= Kali (plant) =

Former genus of flowering plants

Kali was a genus of plants in the subfamily Salsoloideae in the family Amaranthaceae, that has now been subsumed into the genus Salsola.

Common names of various members of this genus include buckbush, rolypoly, tumbleweed for its wind-blown seed dispersal habit, and Tartar thistle and Russian thistle for its origins.

== Taxonomy ==
The type species of the genus was Kali turgidum (now Salsola kali).
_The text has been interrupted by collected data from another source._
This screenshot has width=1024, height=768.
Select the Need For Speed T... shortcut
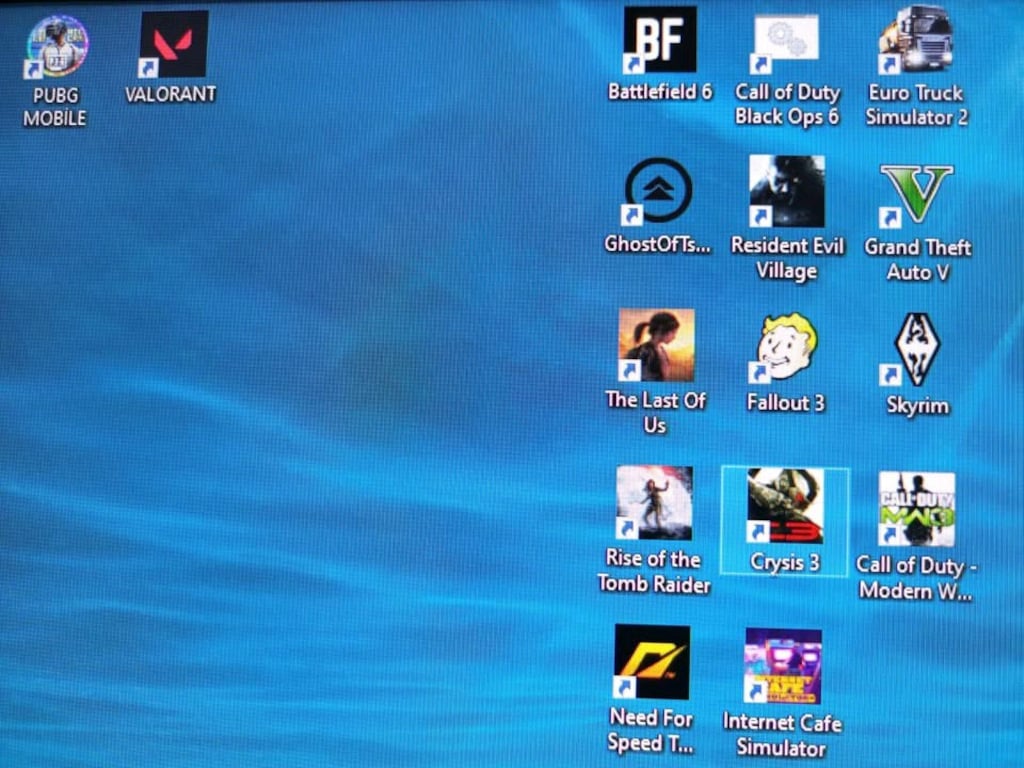pos(652,662)
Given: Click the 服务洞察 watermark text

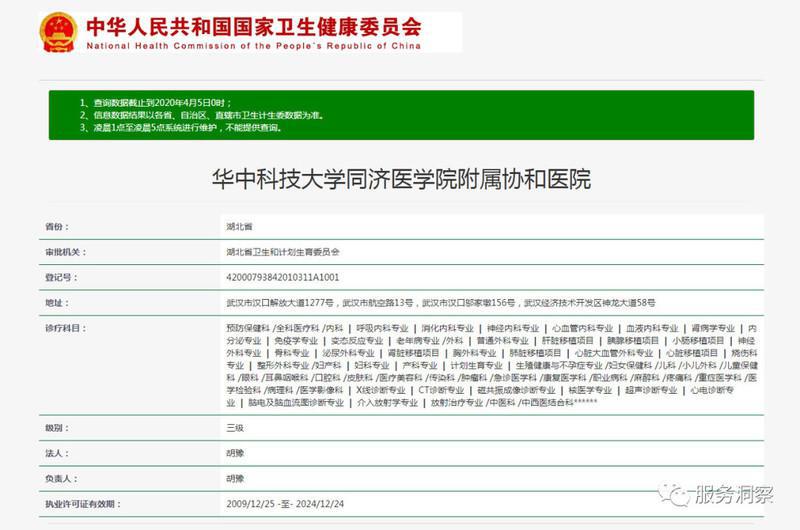Looking at the screenshot, I should 733,495.
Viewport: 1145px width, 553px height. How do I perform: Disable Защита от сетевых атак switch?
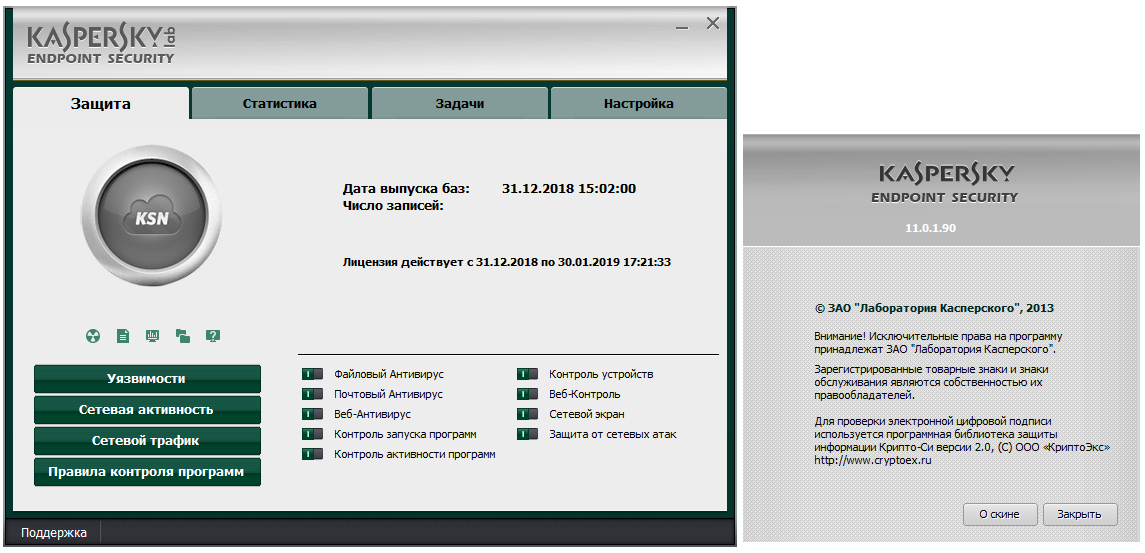click(527, 434)
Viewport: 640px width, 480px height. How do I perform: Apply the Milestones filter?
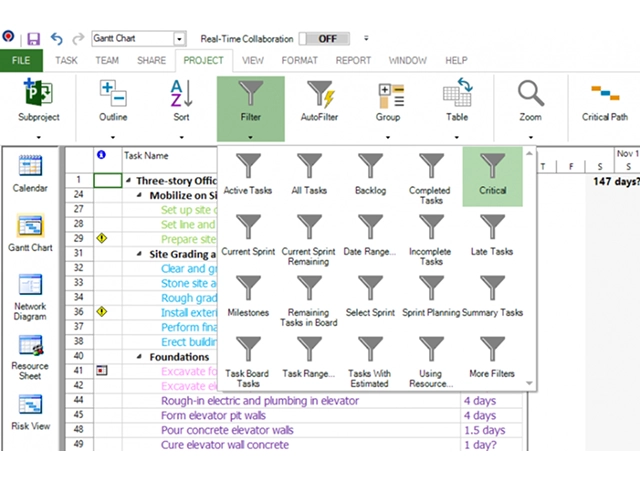pos(247,298)
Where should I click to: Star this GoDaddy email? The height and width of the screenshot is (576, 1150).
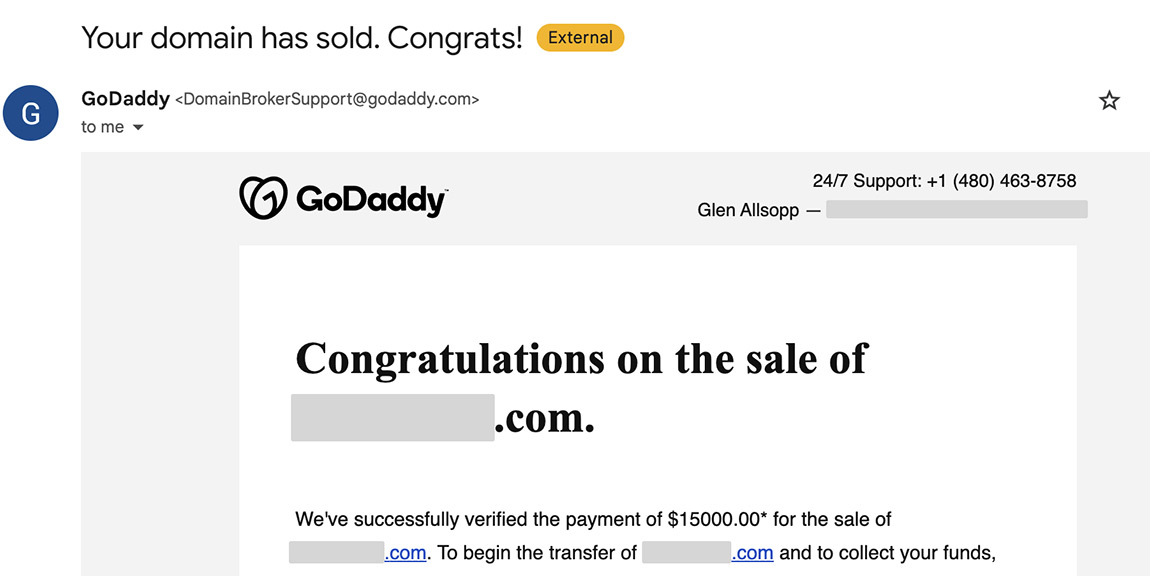point(1109,101)
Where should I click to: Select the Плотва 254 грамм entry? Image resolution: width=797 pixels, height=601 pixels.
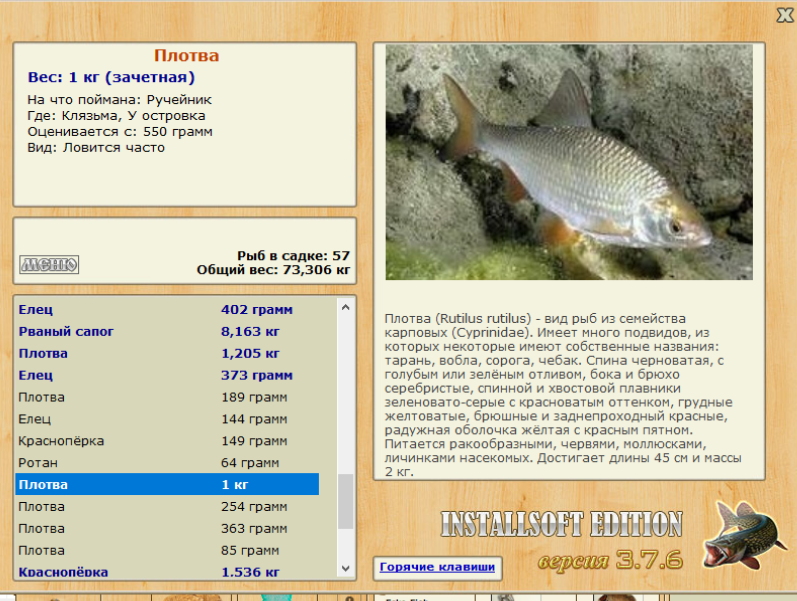167,506
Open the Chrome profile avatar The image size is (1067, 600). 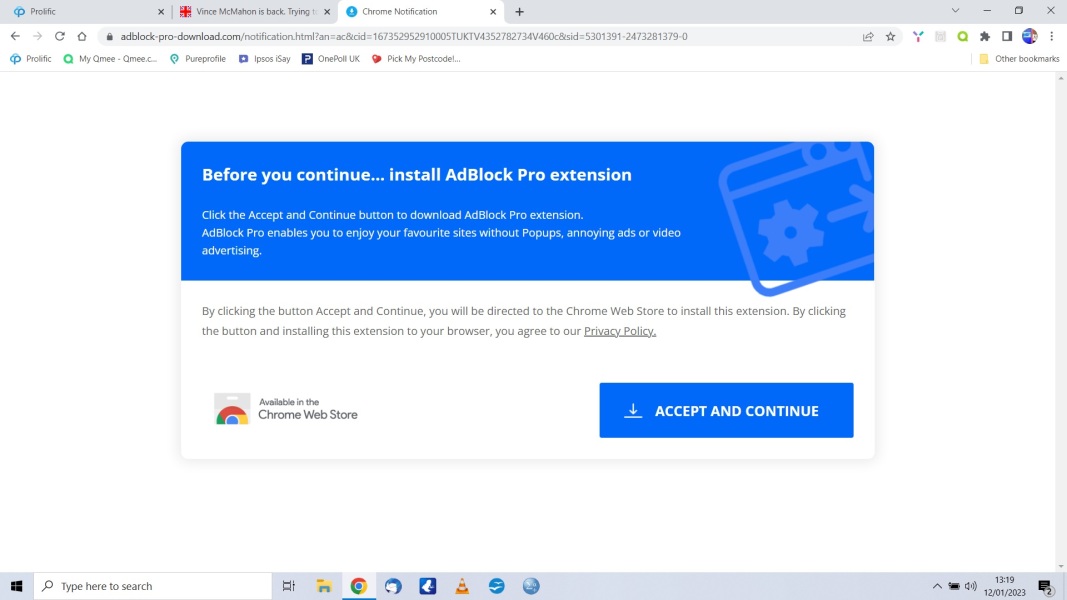click(1029, 35)

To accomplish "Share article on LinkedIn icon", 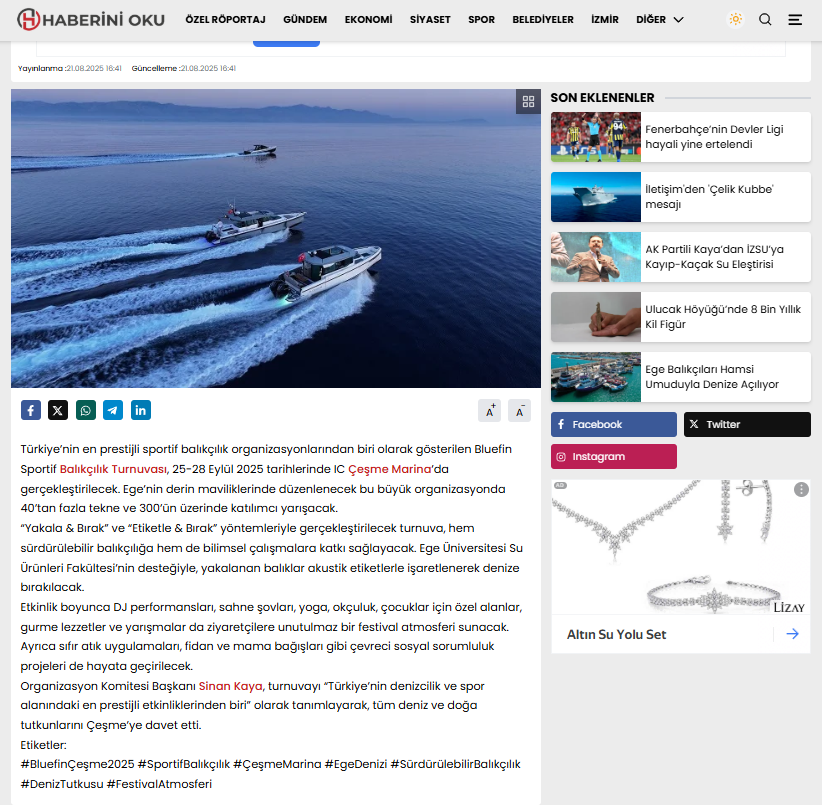I will (141, 410).
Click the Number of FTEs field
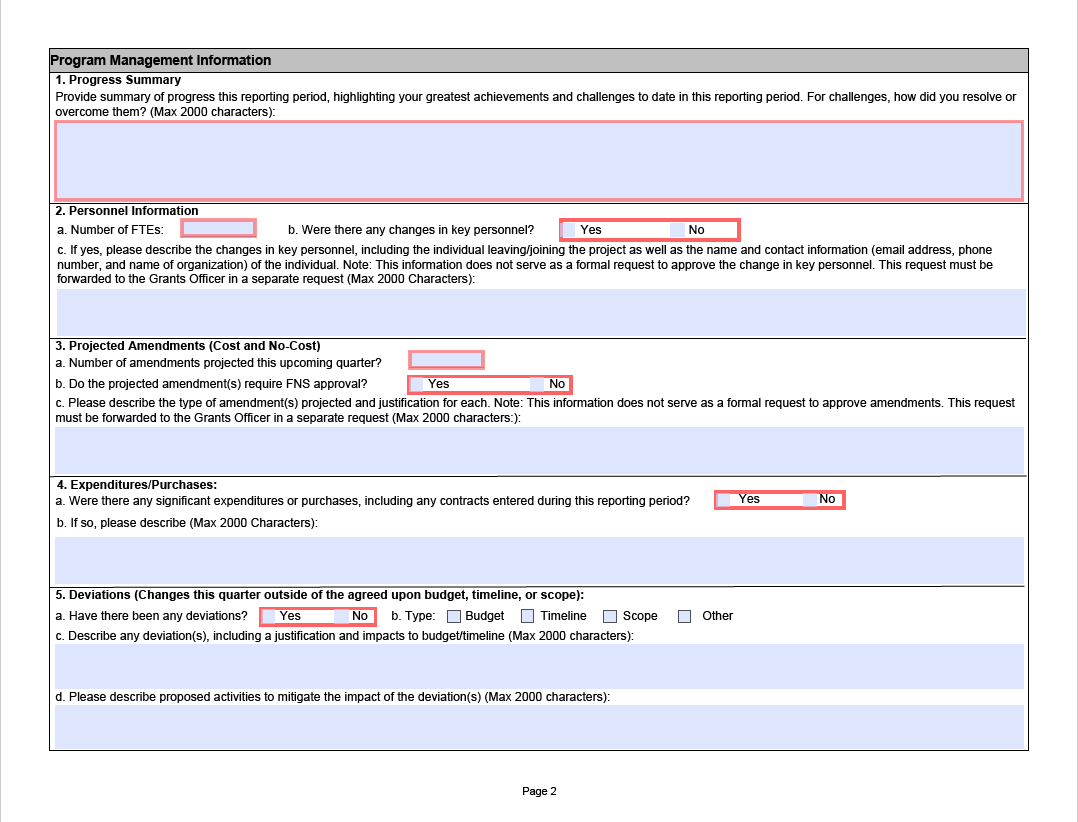This screenshot has height=822, width=1078. coord(218,229)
The genus consisted of ca. 23 species, including:
- Kali australe (R.Br.) Akhani & E.H.Roalson = Salsola kali R.Br.
- Kali basalticum C.Brullo, Brullo, Gaskin, Giusso, Hrusa & Salmeri = Salsola basaltica (C.Brullo, Brullo, Gaskin, Giusso, Hrusa & Salmeri) C.Brullo & Brullo
- Kali collinum (Pall.) Akhani & E.H.Roalson = Salsola collina Pall.
- Kali dodecanesicum C.Brullo, Brullo, Giusso, Ilardi = Salsola squarrosa Steven ex Moq.
- Kali gobicola (Iljin) Brullo & Hrusa (2015) = Salsola × gobicola Iljin
- Kali griffithii (Bunge) Akhani & E.H.Roalson = Salsola griffithii (Bunge) Freitag & Khani
- Kali jacquemontii (Moq.) Akhani & E.H.Roalson = Salsola jacquemontii Moq.
- Kali ikonnikovii (Iljin) Akhani & E.H.Roalson = Salsola ikonnikovii Iljin
- Kali komarovii (Iljin) Akhani & E.H.Roalson = Salsola komarovii Iljin
- Kali macrophyllum (R.Br.) Galasso & Bartolucci = Salsola australis R.Br.
- Kali monopterum (Bunge) Lomon. = Salsola monoptera Bunge
- Kali nepalensis (Grubov) Brullo, Giusso & Hrusa (2015) = Salsola jacquemontii Moq.
- Kali paulsenii (Litv.) Akhani & E.H.Roalson = Salsola paulsenii Litv.
- Kali pellucidum (Litv.) Brullo, Giusso & Hrusa = Salsola paulsenii Litv.
- Kali praecox (Litv.) Sukhor. = Salsola praecox (Litv.) Litv.
- Kali rosaceum (L.) Moench = Noaea rosacea (L.) Sennikov
- Kali sinkiangense (A.J.Li) Brullo, Giusso & Hrusa = Salsola sinkiangensis A.J.Li
- Kali ryanii (Hrusa & Gaskin) Brullo & Hrusa = Salsola ryanii Hrusa & Gaskin
- Kali tamamschjanae (Iljin) Akhani & E.H.Roalson = Salsola tamamschjanae Iljin
- Kali tamariscinum (Pall.) Akhani & E.H.Roalson = Salsola tamariscina Pall.
- Kali turgidum (Dumort.) Guterm. = Salsola kali L.
- Kali zaidamicum (Iljin) Akhani & E.H.Roalson = Salsola zaidamica Iljin

In 2014, Mosyakin et al. proposed to conserve Salsola kali (= Kali turgidum) as nomenclatoral type for the genus Salsola. If the proposal will be accepted, all species of genus Kali would belong to Salsola again. The General Committee of the XIX International Botanical Congress approved Mosyakin et al.'s proposal, rendering the species related to Salsola kali as constituting the genus Salsola, while those related to Salsola soda should be transferred to another genus.